I jest; all of them were sympathetic and understanding of what I can only consider my own stupidity for putting myself in a position to need their help.

It’s perhaps more than I deserve, but I’m grateful.

5 comments:

Thomas Gregory said...

Nothing wrong with asking for help, imagine starting to pump and the water level doesn't change/gets worse. Wasted half an hour and and still no men in yellow wellies.

Glad it wasn't anything major and you got it under control. I'm out this Sunday, potter down to Barry and back up to Newport, fingers crossed I won't have to give them a shout!

Tom

tatali0n said...

Thanks Tom. You are absolutely right. To not reflect and assess my decisions last Sunday would be both a wasted opportunity and a disservice to everybody that put themselves out to help us. But the more I sit and think on the events, the more I conclude that although far from ideal to have ended up in that situation, all the appropriate choices were made at the right time and for the right reasons.
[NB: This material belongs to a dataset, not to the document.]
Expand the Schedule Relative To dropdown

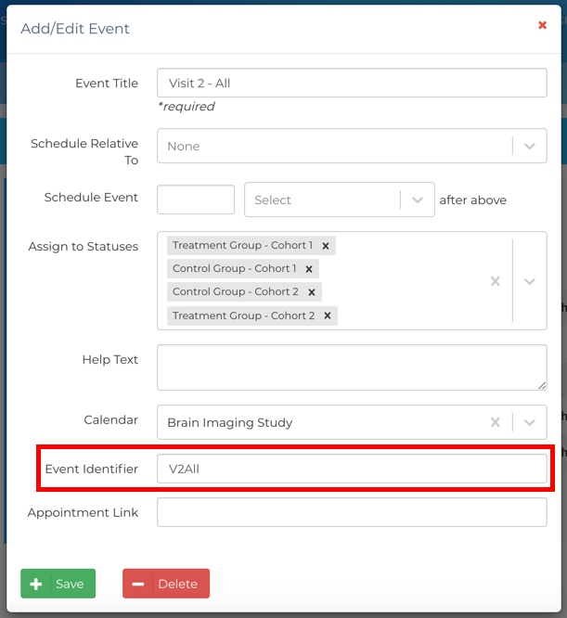pos(529,146)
Have a great trip Sunday, looks like the weather will be lovely. We're going to make another attempt to get down channel this weekend; Watchet or Ilfracombe via Barry I haven't decided yet.

Thomas Gregory said...

I can see what you mean about getting into the situation but until you're in it nobody can judge how you react to it. I'm sure if you had a few minutes to let the panic pass you would have thought about the pump and knowing the exhaust pipe was a bit iffy put two and two together, but having other people on board and taking on water I can totally understand why you made the call.
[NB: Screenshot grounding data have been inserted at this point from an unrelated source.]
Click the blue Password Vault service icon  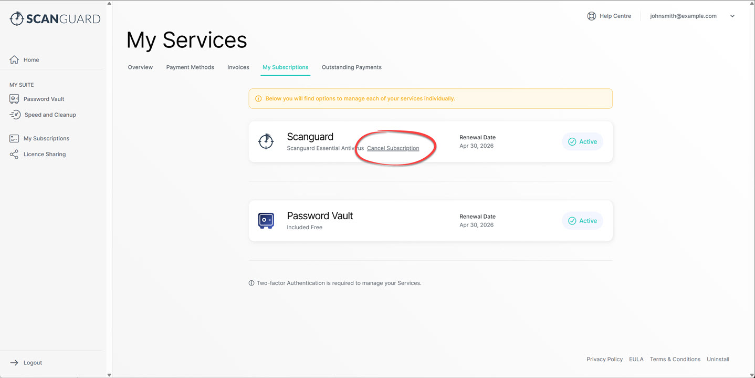click(266, 221)
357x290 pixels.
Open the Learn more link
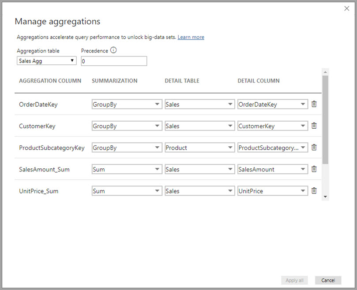(x=191, y=37)
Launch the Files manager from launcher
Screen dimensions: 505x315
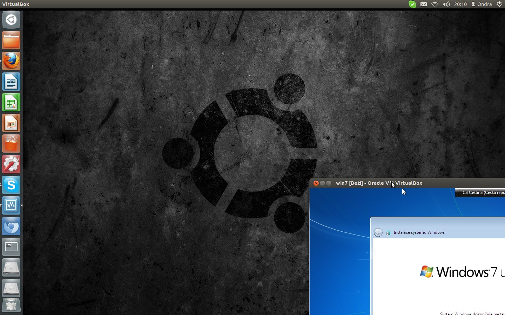(11, 41)
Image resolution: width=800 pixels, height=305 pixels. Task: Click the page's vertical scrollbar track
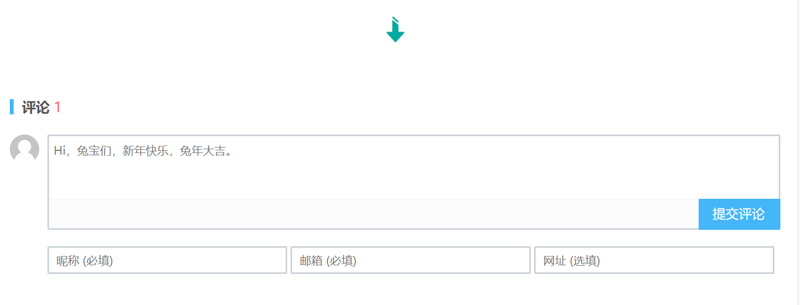(x=798, y=153)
I'm feeling confident enough to take Sundance out solo and the weather looks good for it. I'm thinking out on the morning tide, through the islands and tack to Barry, poke my nose in (never been before) and watch the red arrows at 12. Reach accross towards Watchet and head back up to Newport when the tide turns. If I see you I'll give you a wave, if not enjoy the sail.

MarkyMark_cy said...

Thomas Gregory was bang on .. Glad it's all behind you and thanks for the updates !

Anonymous said...

Hey Bill, just got back from a week with Karisma and saw this. Rotten luck but as others say don't beat yourself up about it. Looking back on the five years we spent in the inner BC, my feeling is that everything is always on much more of a knife-edge than you want to think about it being. Ports are far away from each other and the tidal gates mean every passage is made to a tight window. When crappy weather kicks up those requirements don't change so we all have to put the strain on our gear to make a passage happen. You can't know that a waterlock is about to fail. Karisma's is accessible via a lid beneath the stern bunk and I haven't looked at it for ages so I'd have no excuse if it went.
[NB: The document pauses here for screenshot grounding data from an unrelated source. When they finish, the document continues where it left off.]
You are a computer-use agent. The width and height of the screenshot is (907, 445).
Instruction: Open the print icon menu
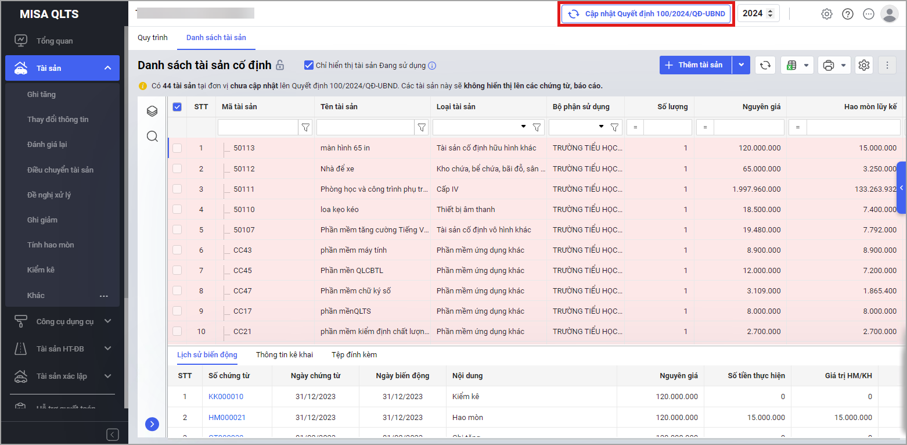click(x=829, y=65)
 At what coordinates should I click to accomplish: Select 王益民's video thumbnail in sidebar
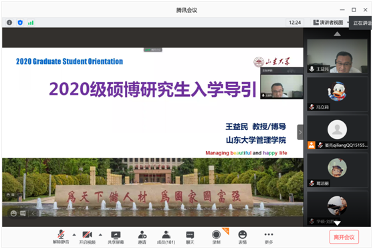point(337,56)
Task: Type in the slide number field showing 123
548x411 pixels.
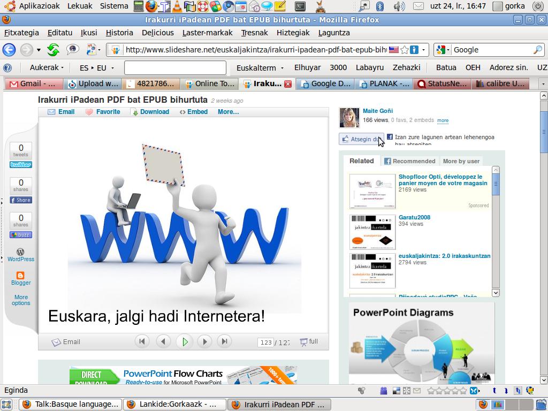Action: point(265,343)
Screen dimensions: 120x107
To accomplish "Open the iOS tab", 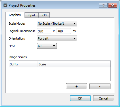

As far as the call goes, the lifeboat guys I know all prefer to downgrade a mayday than up a pan-pan. And the sea state is the real decider. I've lost count of the number of times I've ended up motoring into (or out of) something hideous, hunkered down and thinking quietly to myself, "if something- anything- breaks now then we are straight away in the sh*t" while keeping that opinion quiet. An hour motoring into the clevedon race a couple of years ago was the worst sailing experience ever and I remember that "we will be in the sh*t" was ALL I was thinking. Had anything actually broken on days like that I'd have done exactly the same as you. We both might have reacted differently to engine problems in a flat calm.

Hope you are out now getting a cruise in. Try to change your dad's view of Milford Haven! We have just had the best holiday ever on Karisma becuase of the move there- we have walked ashore from blue water and straight into the pub at loads of places and it's a completely different change of pace, stress-free sailing. Even in a gale it is flat and blue. Appreciate it is a long way from home to base the boat there but for a family cruise it is seriously worth considering.